Seminggu kemudian, sang ayah yang telah membuat luka satu kost itu datang lagi. Menginap lagi beberapa hari di tempat ini. Walau masih berbalut luka, adik-adik dan para ponaan melayani dengan sepenuh hati. Penulis justru bahagia, dalam kesederhanaan dan dalam stigma yang kurang positif justru mendapatkan kunjungan berahmat. Saatnya berbuat kebaikan dibalik serba kekurangan sebagai anak “kost”. Bapak itu kembali lebih cepat karena ada sedikit perbedaan pendapat dengan anaknya terutama anak mantunya. Beliau pulang dengan uang perjalanan seadanya. Waktu mau pamit, penulis memberikan sedikit uang perbekalan dari Ende ke desa Nagerawe. Kali ini reaksi penulis cukup mengagetkan.
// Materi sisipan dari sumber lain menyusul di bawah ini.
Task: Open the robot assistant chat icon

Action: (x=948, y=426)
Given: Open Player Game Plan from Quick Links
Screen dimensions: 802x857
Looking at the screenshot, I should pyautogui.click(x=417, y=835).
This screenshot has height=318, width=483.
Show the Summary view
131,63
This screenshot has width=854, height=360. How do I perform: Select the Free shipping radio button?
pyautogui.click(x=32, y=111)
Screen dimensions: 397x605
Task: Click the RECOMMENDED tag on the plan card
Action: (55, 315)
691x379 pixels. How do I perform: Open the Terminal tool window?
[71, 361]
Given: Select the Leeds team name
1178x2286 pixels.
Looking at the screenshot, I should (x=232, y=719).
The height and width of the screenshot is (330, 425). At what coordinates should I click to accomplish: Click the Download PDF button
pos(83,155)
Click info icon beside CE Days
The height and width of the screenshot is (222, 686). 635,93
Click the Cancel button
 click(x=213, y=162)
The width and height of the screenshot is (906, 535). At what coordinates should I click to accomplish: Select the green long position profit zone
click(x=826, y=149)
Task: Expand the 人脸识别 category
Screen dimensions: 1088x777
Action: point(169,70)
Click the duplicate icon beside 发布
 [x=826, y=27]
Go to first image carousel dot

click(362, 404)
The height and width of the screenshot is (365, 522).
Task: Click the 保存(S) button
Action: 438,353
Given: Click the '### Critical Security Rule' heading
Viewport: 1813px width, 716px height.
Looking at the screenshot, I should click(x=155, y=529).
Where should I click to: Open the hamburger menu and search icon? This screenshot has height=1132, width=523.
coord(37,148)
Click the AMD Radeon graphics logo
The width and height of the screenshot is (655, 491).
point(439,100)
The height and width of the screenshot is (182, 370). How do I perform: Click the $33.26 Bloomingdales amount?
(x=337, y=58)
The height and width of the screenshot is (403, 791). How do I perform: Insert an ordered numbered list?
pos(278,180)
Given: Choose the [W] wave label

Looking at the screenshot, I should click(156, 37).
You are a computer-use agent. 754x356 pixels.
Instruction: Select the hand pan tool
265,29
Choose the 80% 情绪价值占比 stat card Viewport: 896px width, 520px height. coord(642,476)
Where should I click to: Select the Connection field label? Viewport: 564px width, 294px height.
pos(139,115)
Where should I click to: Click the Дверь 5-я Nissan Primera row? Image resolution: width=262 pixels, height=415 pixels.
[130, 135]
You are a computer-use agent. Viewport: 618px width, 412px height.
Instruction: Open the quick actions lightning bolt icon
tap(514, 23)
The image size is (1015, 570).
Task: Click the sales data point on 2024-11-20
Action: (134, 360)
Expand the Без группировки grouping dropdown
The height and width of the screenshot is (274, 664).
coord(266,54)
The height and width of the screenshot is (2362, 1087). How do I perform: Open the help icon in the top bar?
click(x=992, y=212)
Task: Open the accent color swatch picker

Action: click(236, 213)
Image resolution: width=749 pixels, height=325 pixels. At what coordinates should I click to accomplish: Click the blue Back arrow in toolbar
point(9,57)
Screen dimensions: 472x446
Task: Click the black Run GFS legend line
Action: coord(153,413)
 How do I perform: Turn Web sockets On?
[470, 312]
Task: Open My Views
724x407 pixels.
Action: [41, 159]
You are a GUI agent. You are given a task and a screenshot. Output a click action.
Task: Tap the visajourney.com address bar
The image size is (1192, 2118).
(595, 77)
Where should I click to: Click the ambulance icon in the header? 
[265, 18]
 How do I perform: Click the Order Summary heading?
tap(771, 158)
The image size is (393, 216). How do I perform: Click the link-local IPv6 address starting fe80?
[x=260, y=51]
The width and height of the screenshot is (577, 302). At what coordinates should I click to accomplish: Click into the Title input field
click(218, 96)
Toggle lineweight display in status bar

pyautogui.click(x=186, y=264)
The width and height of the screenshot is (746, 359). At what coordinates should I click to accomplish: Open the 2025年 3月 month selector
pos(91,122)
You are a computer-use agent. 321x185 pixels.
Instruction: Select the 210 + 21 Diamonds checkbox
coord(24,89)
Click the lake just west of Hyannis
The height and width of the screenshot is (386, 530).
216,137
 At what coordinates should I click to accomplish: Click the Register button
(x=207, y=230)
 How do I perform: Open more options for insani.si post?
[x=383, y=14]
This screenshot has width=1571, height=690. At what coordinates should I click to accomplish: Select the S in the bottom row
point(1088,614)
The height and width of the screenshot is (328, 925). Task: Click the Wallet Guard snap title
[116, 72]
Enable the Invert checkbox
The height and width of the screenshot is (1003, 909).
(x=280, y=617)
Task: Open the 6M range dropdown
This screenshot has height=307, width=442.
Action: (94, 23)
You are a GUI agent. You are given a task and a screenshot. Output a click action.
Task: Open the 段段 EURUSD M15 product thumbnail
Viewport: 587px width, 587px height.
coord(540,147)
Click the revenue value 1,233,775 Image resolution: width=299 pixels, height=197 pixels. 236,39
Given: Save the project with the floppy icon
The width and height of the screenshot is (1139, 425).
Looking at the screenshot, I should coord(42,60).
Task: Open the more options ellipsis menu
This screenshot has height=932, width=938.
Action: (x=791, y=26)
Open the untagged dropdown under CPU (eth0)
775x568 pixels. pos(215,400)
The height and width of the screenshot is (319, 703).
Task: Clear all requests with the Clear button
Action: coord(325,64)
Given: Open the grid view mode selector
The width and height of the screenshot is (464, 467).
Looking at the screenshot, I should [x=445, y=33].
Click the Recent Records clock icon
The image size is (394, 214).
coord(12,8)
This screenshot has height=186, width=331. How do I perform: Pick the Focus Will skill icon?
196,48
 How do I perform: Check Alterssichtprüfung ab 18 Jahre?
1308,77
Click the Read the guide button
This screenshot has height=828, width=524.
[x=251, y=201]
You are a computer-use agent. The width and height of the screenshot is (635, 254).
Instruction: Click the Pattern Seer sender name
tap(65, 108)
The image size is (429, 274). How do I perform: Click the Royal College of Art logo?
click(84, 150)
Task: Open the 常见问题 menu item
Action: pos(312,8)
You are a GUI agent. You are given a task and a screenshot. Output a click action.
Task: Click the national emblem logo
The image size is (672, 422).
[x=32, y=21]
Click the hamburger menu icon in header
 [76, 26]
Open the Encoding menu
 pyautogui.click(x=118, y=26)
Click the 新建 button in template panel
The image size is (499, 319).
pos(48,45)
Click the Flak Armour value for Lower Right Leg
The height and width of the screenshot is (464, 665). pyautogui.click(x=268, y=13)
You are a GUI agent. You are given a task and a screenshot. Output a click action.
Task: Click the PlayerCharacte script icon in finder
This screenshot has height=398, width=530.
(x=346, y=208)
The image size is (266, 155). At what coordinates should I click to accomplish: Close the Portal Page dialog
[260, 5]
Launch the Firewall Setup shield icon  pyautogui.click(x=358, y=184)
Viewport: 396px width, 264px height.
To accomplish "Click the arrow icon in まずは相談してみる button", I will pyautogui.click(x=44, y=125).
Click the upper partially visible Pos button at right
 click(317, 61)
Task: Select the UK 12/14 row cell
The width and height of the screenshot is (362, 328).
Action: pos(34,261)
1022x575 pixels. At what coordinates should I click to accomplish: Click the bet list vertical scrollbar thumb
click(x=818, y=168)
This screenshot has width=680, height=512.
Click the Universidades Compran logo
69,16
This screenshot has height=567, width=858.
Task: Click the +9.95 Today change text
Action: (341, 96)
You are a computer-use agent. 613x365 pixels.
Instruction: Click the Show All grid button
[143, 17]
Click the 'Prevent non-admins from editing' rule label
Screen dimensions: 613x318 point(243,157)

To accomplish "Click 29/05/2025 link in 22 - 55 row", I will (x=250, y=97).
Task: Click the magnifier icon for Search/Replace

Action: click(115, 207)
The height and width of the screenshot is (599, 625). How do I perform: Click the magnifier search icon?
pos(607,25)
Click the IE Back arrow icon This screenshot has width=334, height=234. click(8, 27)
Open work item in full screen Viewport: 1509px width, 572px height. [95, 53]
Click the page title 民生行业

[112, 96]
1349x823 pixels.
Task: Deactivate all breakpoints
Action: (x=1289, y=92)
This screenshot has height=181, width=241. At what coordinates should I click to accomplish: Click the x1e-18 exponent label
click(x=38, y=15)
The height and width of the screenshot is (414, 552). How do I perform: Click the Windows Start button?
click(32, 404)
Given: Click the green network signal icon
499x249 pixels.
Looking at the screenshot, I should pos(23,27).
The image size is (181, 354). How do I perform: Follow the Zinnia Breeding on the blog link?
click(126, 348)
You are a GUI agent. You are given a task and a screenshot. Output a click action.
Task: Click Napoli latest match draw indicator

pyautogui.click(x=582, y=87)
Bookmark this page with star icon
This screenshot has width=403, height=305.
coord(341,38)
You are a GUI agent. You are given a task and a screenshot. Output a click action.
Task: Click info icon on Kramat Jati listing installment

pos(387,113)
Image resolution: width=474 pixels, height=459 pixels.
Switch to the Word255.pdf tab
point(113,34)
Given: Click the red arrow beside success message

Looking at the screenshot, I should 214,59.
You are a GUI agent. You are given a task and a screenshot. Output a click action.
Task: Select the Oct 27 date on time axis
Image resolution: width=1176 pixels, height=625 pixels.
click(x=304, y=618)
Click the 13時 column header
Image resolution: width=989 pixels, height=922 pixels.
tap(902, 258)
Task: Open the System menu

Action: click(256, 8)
Beliau mencium tangan penulis sambil mengucapkan terima kasih dan mulai membandingkan penulis dengan anak kandungnya. Penulis menepuk bahunya dan mengatakan,”Tidak apa-apa, saya juga anak bapak”. Beliau melangkah ke kendaraan yang sudah penulis pesan dan juga sudah membayar ongkosnya. Sayang seribu sayang, sepekan kemudian, kami mendapatkan berita bahwa beliau pergi untuk selamanya menghadap Bapa di Surga abadi. Ada rasa bahagia dan juga penyesalan. Apabila waktu boleh berputar kembali, penulis akan melayani sang bapak lebih luar biasa lagi walau dalam keterbatasan. “Selamat jalan pak, Tuhan menerimamu di Surga. Amin”.

***

Menikah


Perjalanan dan perubahan waktu begitu cepat. Adik-adik dan para ponaan mulai meninggalkan kost karena sudah menyelesaikan pendidikan terakhir di perguruan tinggi. Mereka tersebar di beberapa kota. Ada yang bekerja di lembaga swasta dan cukup banyak mulai menjadi ASN. Kampung/Desa warga kelas dua semakin hari semakin terkikis. Penulis tegar menjalani kehidupan sebagai awam memasuki 11 tahun. Sangat lama. Biasanya setelah dari seminari, orang memilih menikah cepat. Penulis menundanya. Entah mengapa, tanggal, bulan dan tahun cantik datang juga. Waktu itu, tanggal 26 bulan 6 dan tahun 2006, penulis melenggang ke jenjang pernikahan. Menikah dengan seorang perempuan yang bernama Theresia Waso Ea, warga keturunan ningrat zaman doeloe. Penulis sesungguhnya merasa biasa. Cinta yang menyatukan kami. Orang-orang sekitar (lingkungan) merasa hal itu sebagai hal yang luar biasa. Tidak biasa. Belum lagi memikirkan penulis berasal dari mana. Seharusnya tidak mungkin. Tuhan memungkinkannya. Stigma warga kelas dua kian luntur.